**Action item:**
Repeat the records below, beginning at the line containing "Describe the element at coordinates (218, 205)" and continuing through the line containing "slice-3-leader-line is located". Leave the pictures out.

**Material for this exercise:**
▬▬▬
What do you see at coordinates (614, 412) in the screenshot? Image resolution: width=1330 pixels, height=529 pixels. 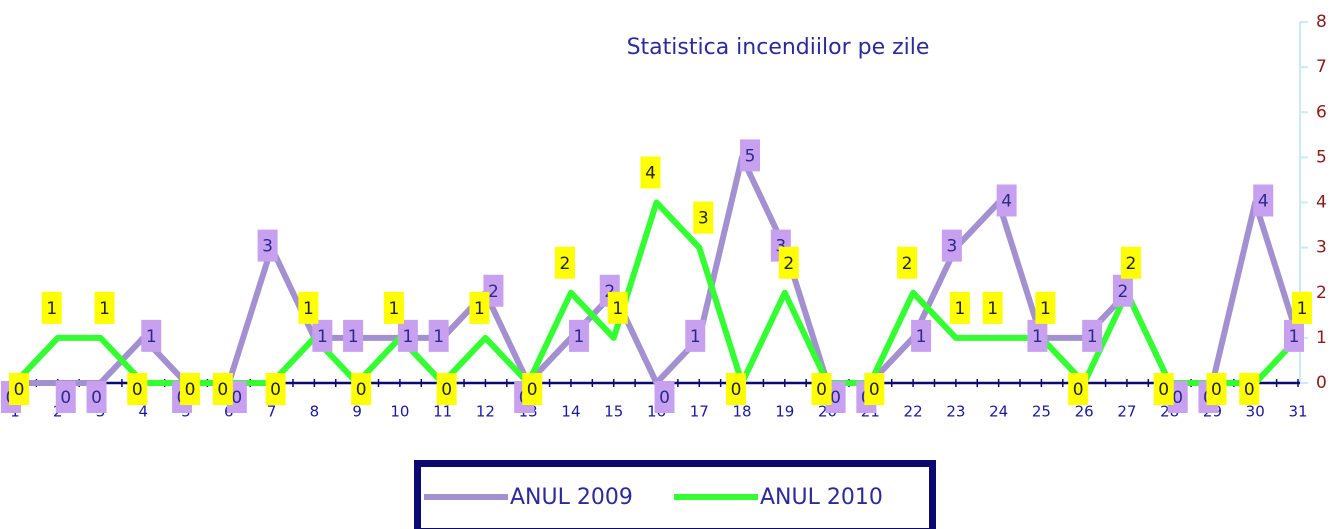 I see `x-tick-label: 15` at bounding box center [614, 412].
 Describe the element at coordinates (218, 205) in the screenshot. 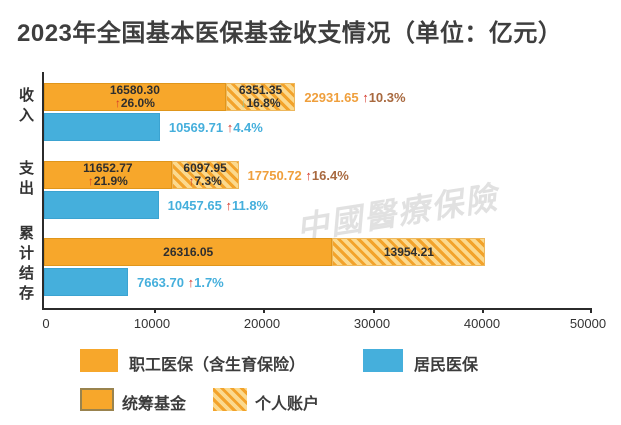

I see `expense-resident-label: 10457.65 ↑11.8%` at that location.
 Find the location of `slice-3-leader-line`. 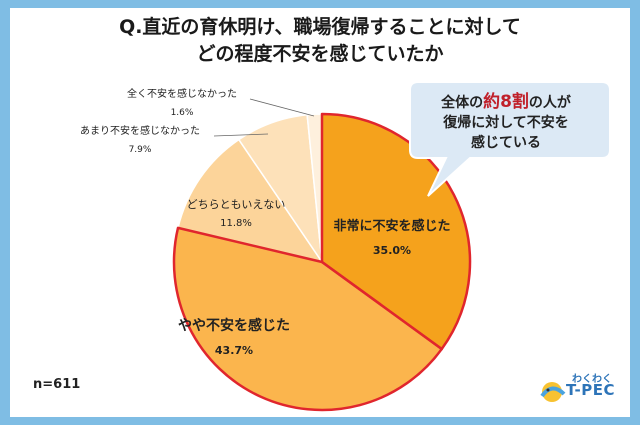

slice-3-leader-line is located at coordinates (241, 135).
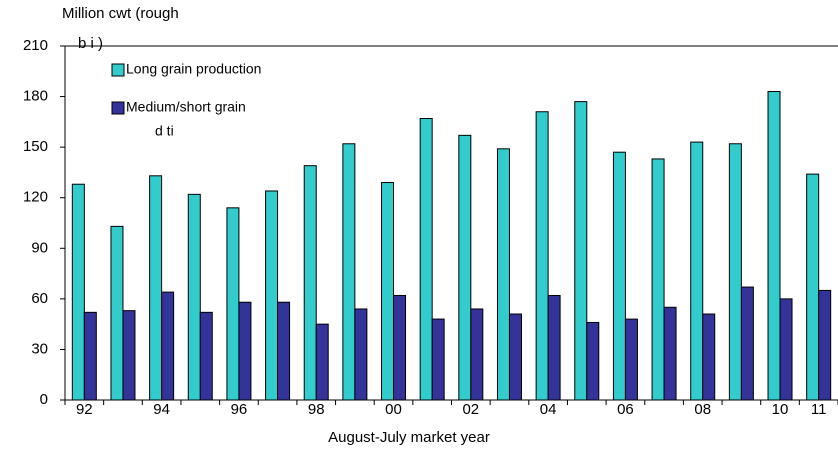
▬▬▬
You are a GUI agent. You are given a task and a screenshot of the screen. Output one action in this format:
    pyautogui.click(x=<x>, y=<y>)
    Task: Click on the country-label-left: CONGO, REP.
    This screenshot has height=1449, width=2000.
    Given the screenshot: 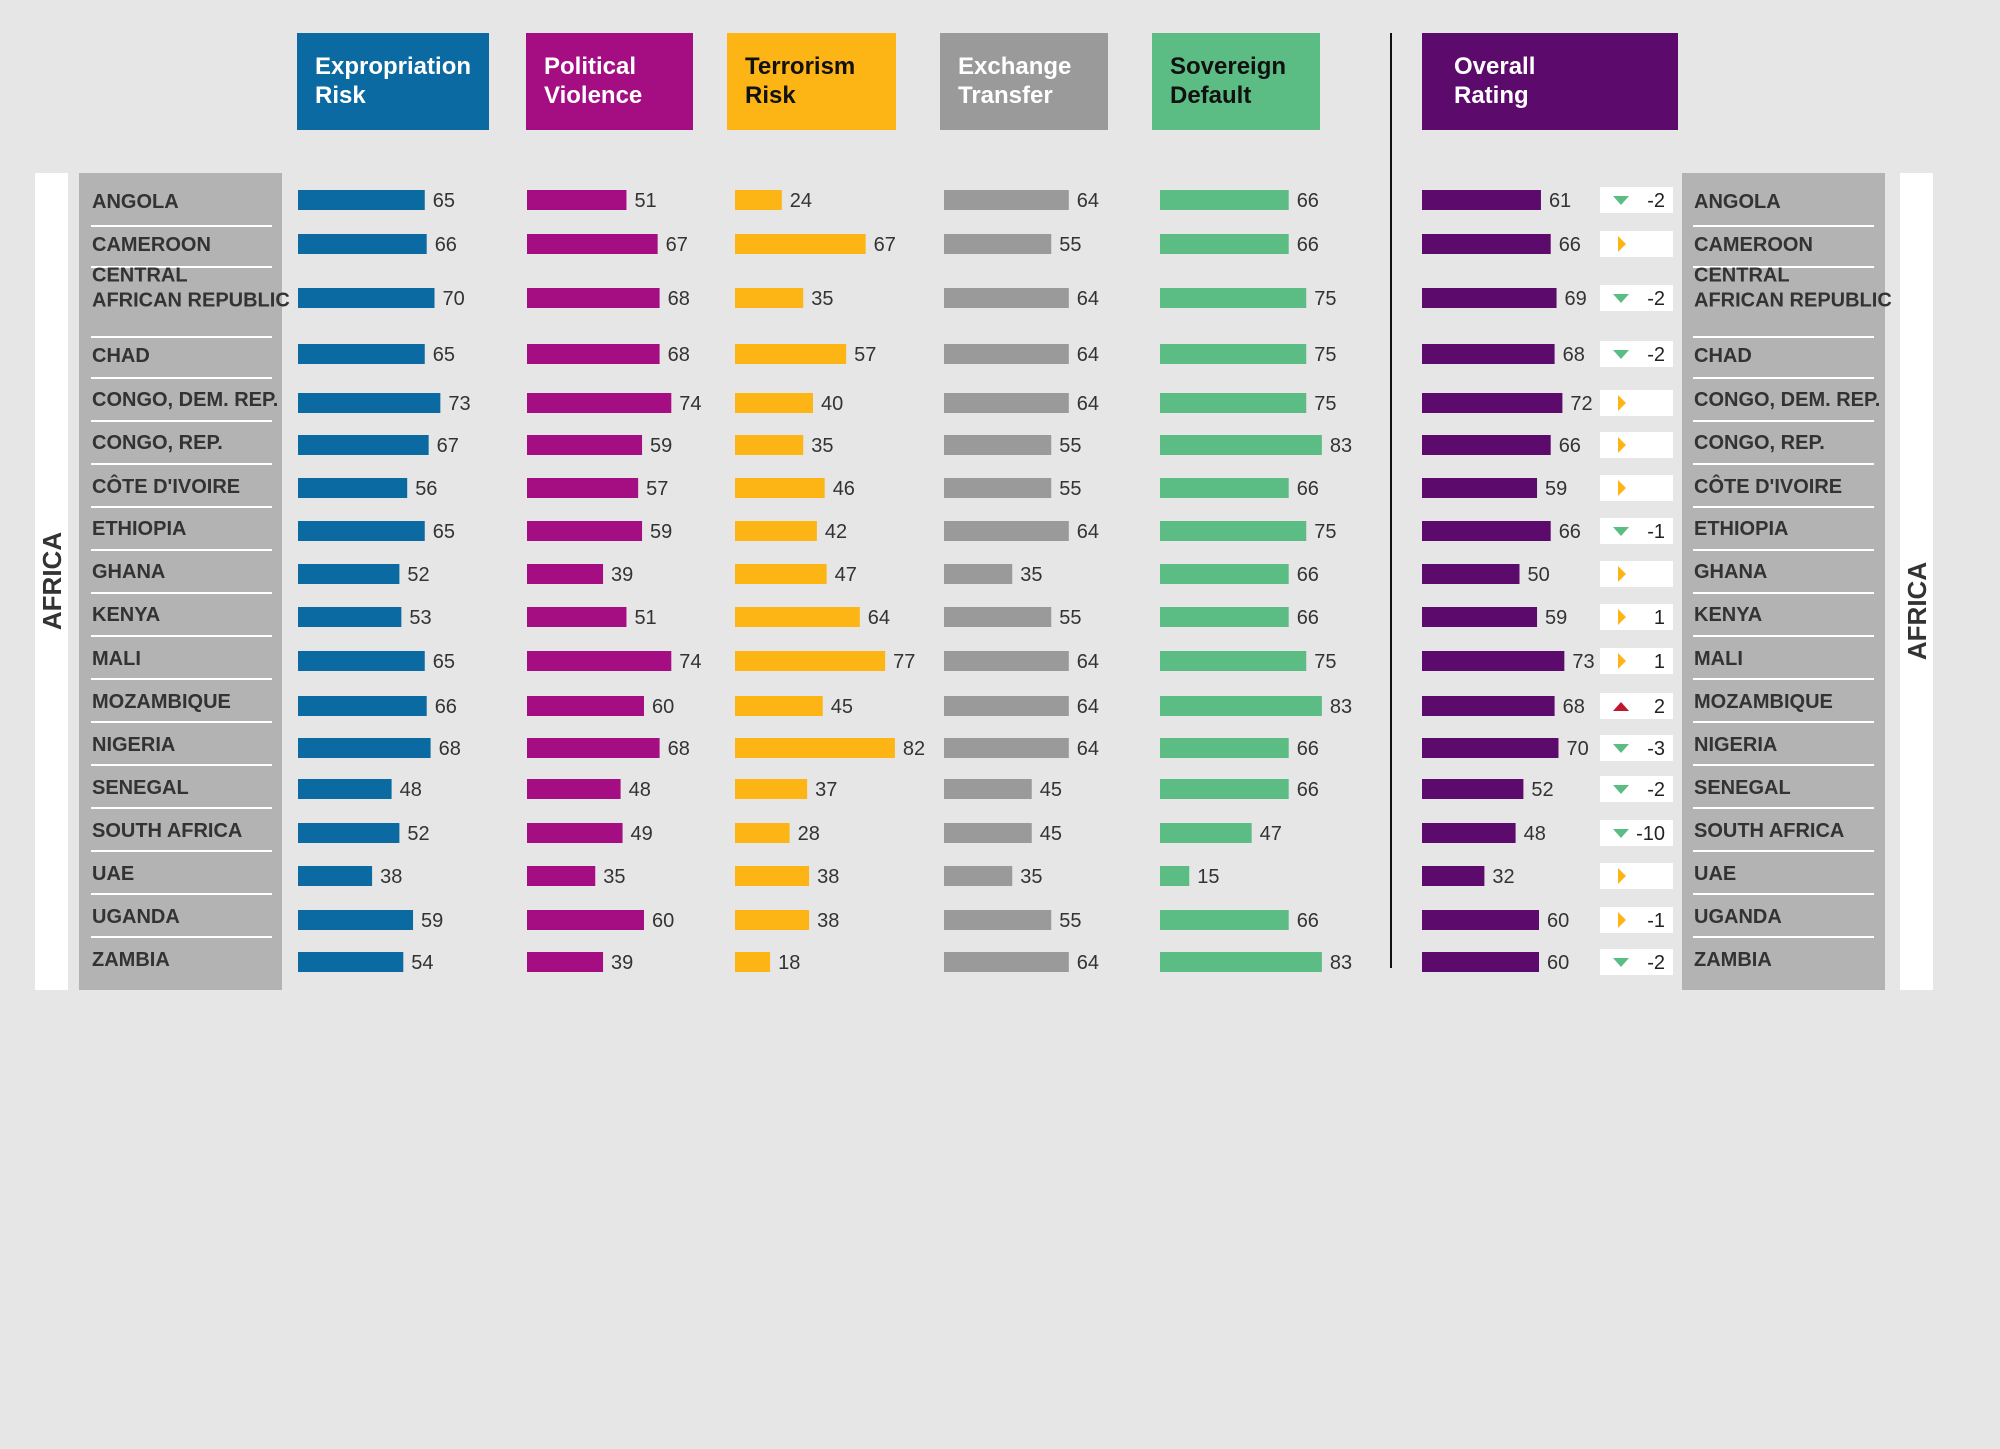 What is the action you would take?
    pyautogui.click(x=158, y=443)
▬▬▬
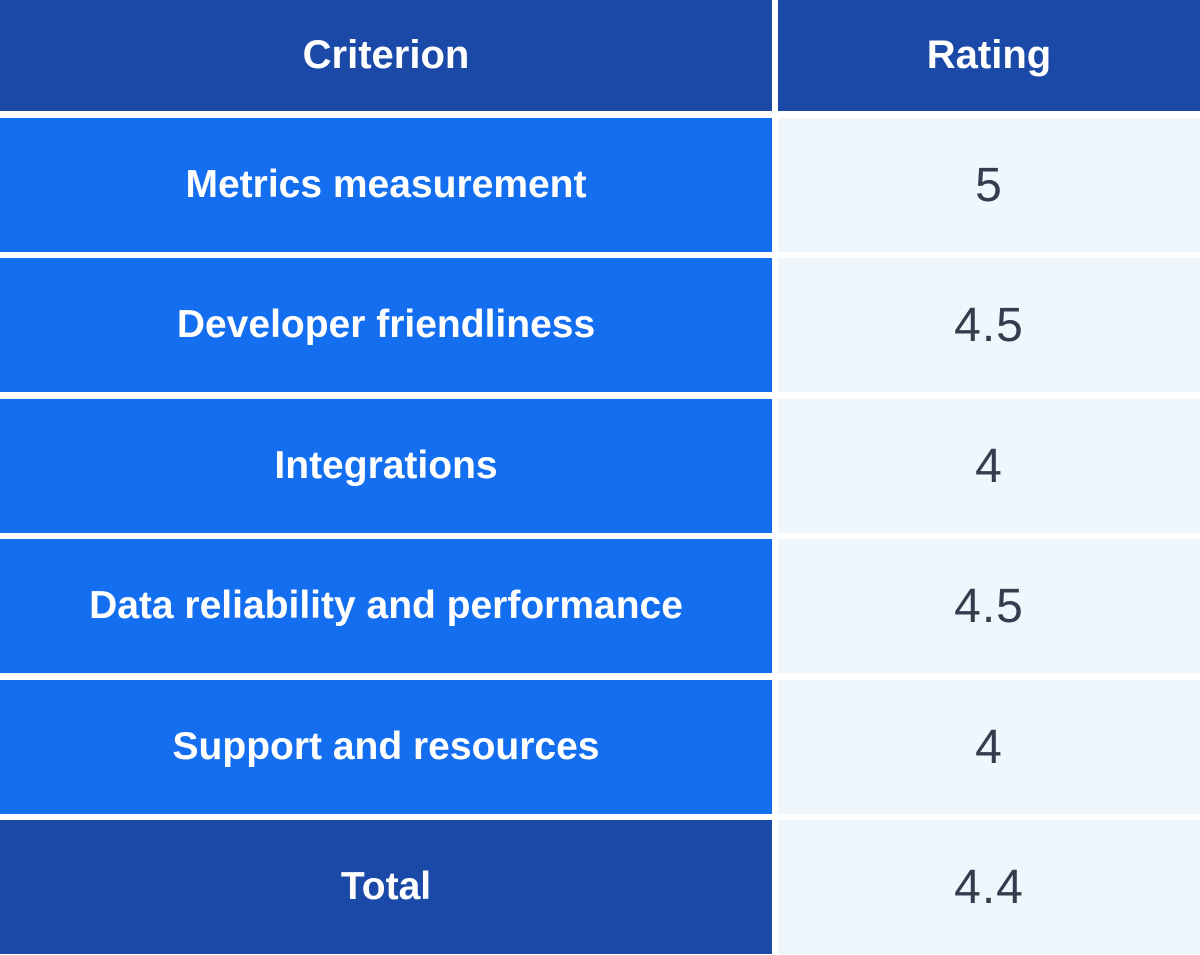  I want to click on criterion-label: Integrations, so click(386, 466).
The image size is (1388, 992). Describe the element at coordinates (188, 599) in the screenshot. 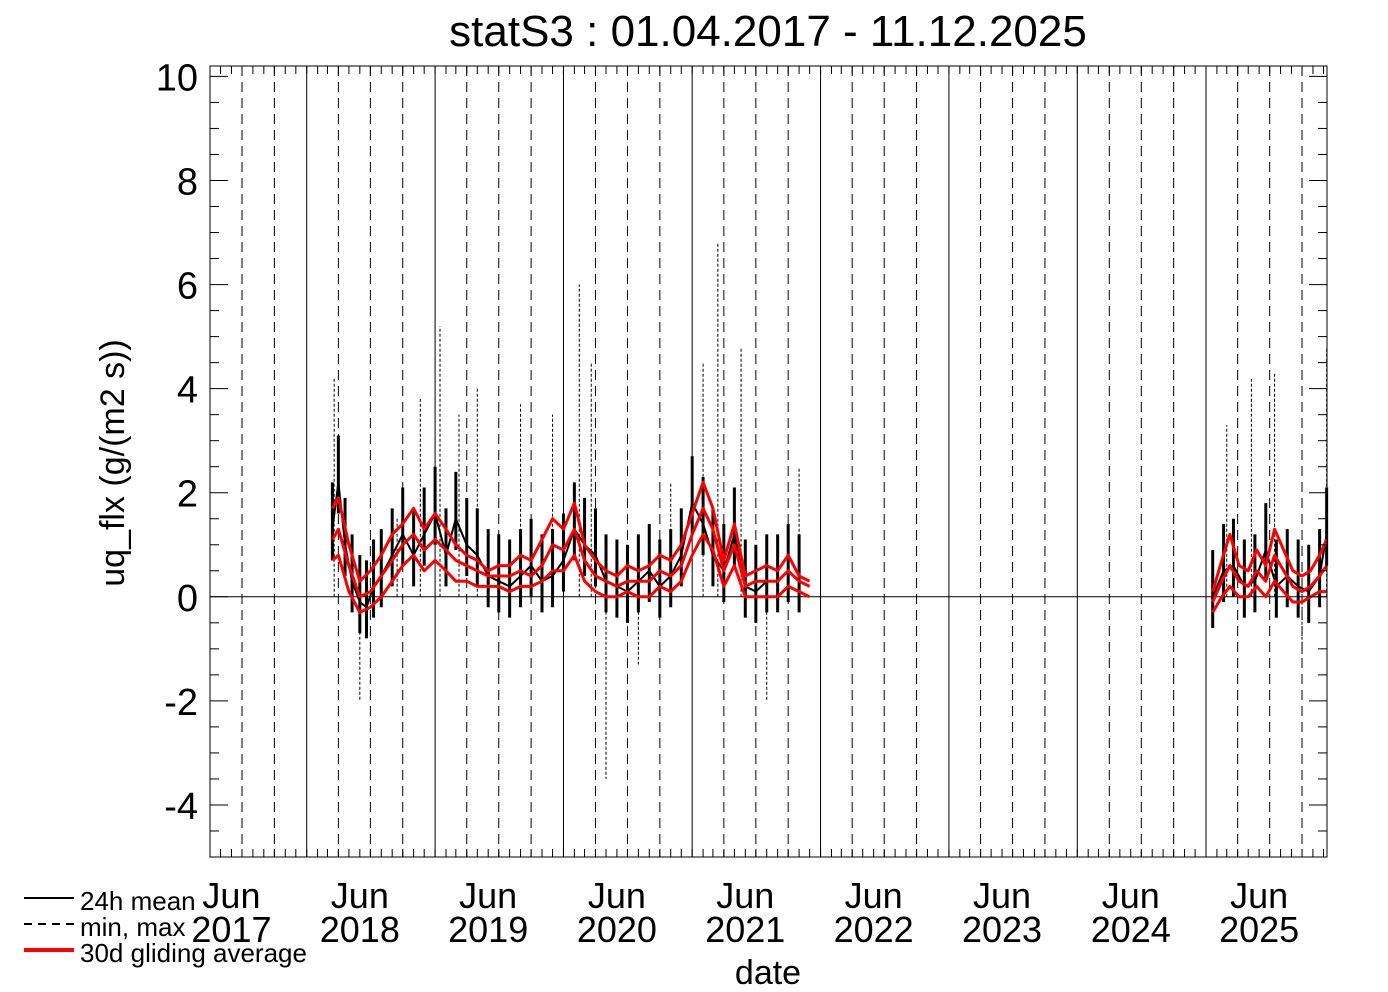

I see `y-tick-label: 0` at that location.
▬▬▬
**Response for this exercise:**
 Describe the element at coordinates (218, 205) in the screenshot. 

I see `expense-resident-label: 10457.65 ↑11.8%` at that location.
 Find the location of `slice-3-leader-line`. 

slice-3-leader-line is located at coordinates (241, 135).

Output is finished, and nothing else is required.